Category: Medical and Dental Equipment and Shielding — Shielding
The following question was answered by an expert in the appropriate field:
My six-year-old son just had a barium fluoroscopy swallow study, and we didn't think about it at the time, but noticed that they didn't place a gonadal shield apron over him during the procedure. Is this something we should be worried about?
This is a question that is becoming more common, partially due to the history of gonadal shielding which goes back decades, and also because the use of gonadal shielding has become unnecessary and is on the decline for a number of reasons. On 2 April 2019, the American Association of Physicists in Medicine (AAPM) published policy statement PP 32-A that recommended the discontinuation of gonadal shielding for diagnostic x-ray procedures. The main portions of that policy statement include the following major points:
- Gonadal shielding provides negligible, or no, benefit to patients' health. Radiation doses from diagnostic procedures have not been shown to result in any increased risk of hereditary effects. As cited in the AAPM position statement, this was actually mentioned back in 2007 in Publication 103 from the International Commission on Radiological Protection (ICRP). In that publication, the ICRP states that "no human studies provide direct evidence of a radiation-associated excess of heritable disease." Furthermore, most of the radiation dose to organs in the body come from internal scatter (i.e., radiation "bouncing" around inside the body) when the gonads are not in the primary field of view (i.e., not in the main x-ray beam). Thus, placing a shield over the gonads when they aren't in the field of view really does nothing to reduce the radiation dose from this internal scattering.
- The use of gonadal shielding can negatively affect the efficacy of the exam. Shielding could obscure anatomy that the physician needs to see to make an appropriate diagnosis. If shielding is used and obstructs the physician's view, it might be necessary to repeat the examination which would increase the overall radiation dose to the patient. Modern x-ray imaging systems use "automatic exposure control" which essentially means that the x-ray machine adjusts its parameters to provide the best possible image. When shielding is placed in the field of view, the x-ray machine can drastically increase the x-ray output which increases the patient's overall radiation dose and can also degrade the image quality.

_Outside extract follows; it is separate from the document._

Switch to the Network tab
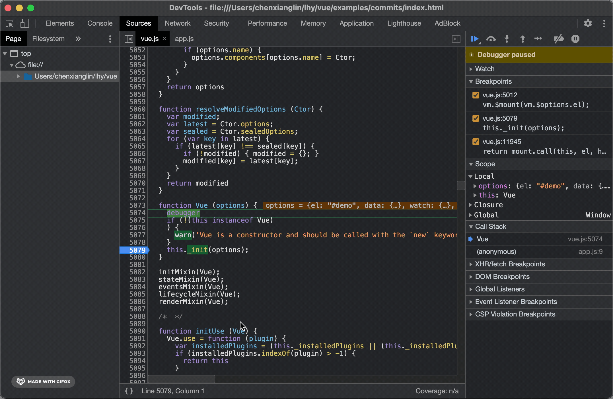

Following publication of AAPM's PP 32-A, a number of other professional groups (American College of Radiology, Radiological Society of North America, Health Physics Society, Canadian Association of Radiologist, et.al.) supported and endorsed the AAPM's position. About the only time the use of gonadal shielding for diagnostic x-ray procedures is recommended is if the patient simply refuses to have the procedure performed without such shielding. In that case, not having the procedure performed is the predominant risk to the patient's health.
It isn't clear that your son's gonads would have been in the field of view from the barium fluoroscopy study, but as indicated above, even if his gonads were in the field of view, the risk from such a low dose of radiation is practically non-existent and the use of gonadal shielding would have either been of no benefit, or possibly detrimental to achieving a high-quality image.